Why Are Songwriter Demos So Expensive?

Digital-Converters-Apple-Computer

This question was asked on a songwriting forum recently and I decided to answer it here. Many demo services and recording studios base prices on what other services charge and try to either beat the other guy’s price a little or up the other guy’s price. That approach reveals convoluted logic, bad business practice and is terrible for clients.

Pricing downward based on competitor’s prices forces a downward spiral in the race to be the “chief bottom feeder.” How can a studio owner be sure the prices they’re using as a guide haven’t already been through the same process?

A good businessman determines prices based on his own costs and need for profit, period. To do otherwise invariably leads to overcharging or not quite charging enough which means cutting corners to ensure a profit is made and it’s the client who always comes out on the short end of that stick.

Equipment necessary to make professional sounding music is not cheap. In the pic above taken at Play It Again Demo’s studio the two digital converters cost over $2,000 each and the high power computer, large enough to run commercial recording software, costs about $5,000. The software it runs (in our studio and most studios in Nashville area, that’s the commercial version of Pro Tools, PT HD ) is about $8,000. The software that runs in it (the plug ins such as reverb, delay, mastering tools, pitch correction, etc.) cost about $100,000. There’s also an expensive control room speaker monitor system as well as computer visual monitors, an earphone monitor system to each tracking musician station, so you’re looking at over $120,000 and that’s just for starters on the computer recording system alone. But oh it does sound good!

The building and utilities also must be paid for. Heating or cooling a building for a day isn’t cheap and electric to run all that gear isn’t free.

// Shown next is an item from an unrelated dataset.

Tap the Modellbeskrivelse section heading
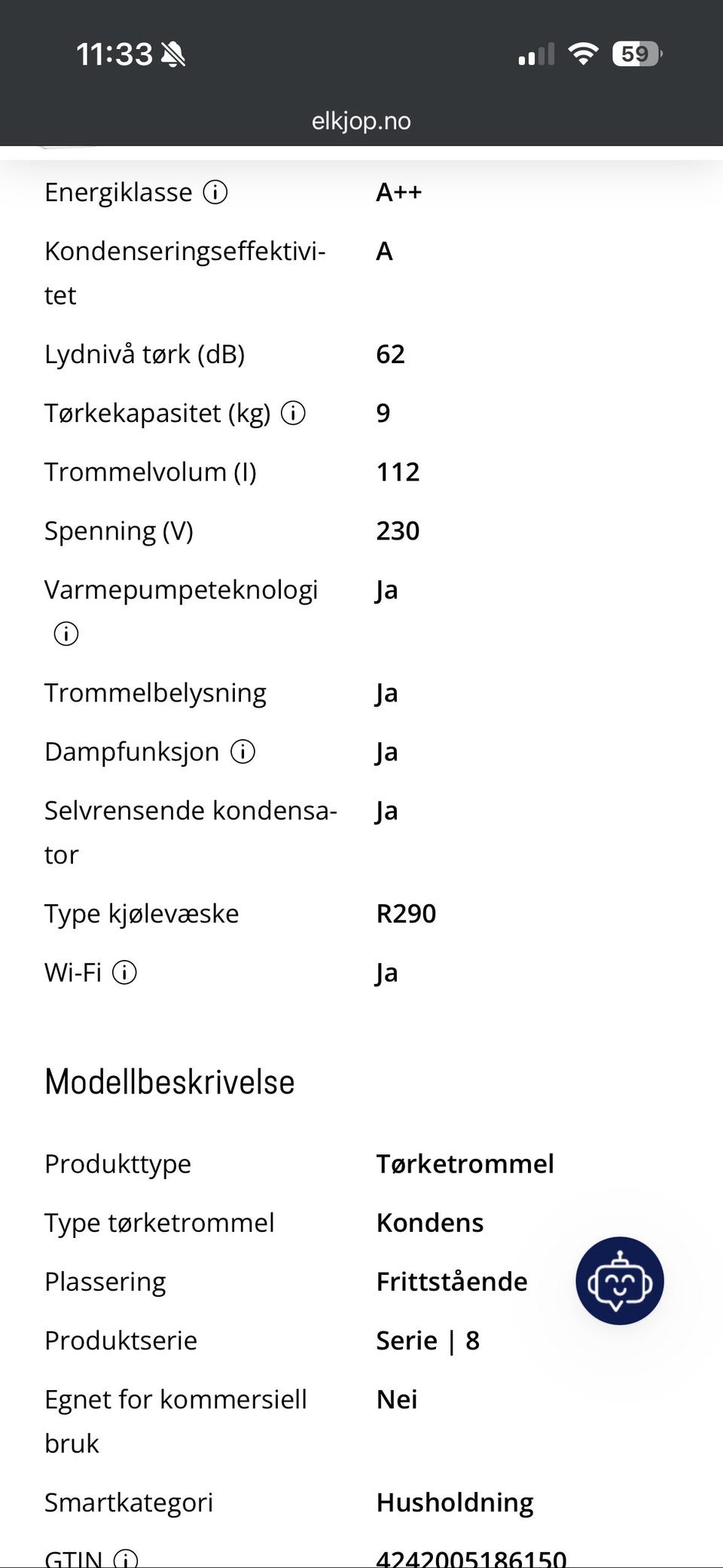The image size is (723, 1568). [169, 1082]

So studio rates are typically $50 to $150 per hour, depending on the studio, which may or may not include the engineer/producer. A professional session singer hired for a demo generally costs $80 to $175 per song but some are even higher. And musicians capable of playing at session quality, a rare commodity, are about $50 to $75 per song. The time required to take one average three minute song from rough through pre-production (writing charts), recording rhythm tracks, doing overdubs, adding vocals and doing a demo quality mix is about a one full day per song. The producer and engineer will be present throughout with each musician and singer contributing about an hour to an hour and a half.

Add it up and you can get to a relatively large number fast. That’s just reality.

But reality is also that doing a pro demo is simply the bargaining chip that gets you taken seriously. That’s because you’re not competing with Joe Smith’s home recorded demo made in Iowa, you’re playing poker with pro songwriters with previous hits who can afford to set the demo quality bar extremely high. It’s not that a demo made on a Fostex home quality 4 track recorder can’t get signed, it’s that very few amateur songwriters know how to make that Fostex generate a pro sounding recording. And perhaps not in all, but in most cases, a poor sounding recording equals “amateur” in a publisher’s mind so they can’t drop that demo in the nearest waste can fast enough.

“Expensive” is relative. Is it better to scrimp and save a few hundred dollars on a song demo only to and have a song publisher use it to play trash can Frisbee or is it more intelligent to spend what’s necessary to really get in the game, bowl the publisher over with a compelling piece of music, get signed and possibly get a hit that will return hundreds, maybe thousands of times what you spent?

Which is the better investment? Do you believe in your song or not? If you don’t, who will?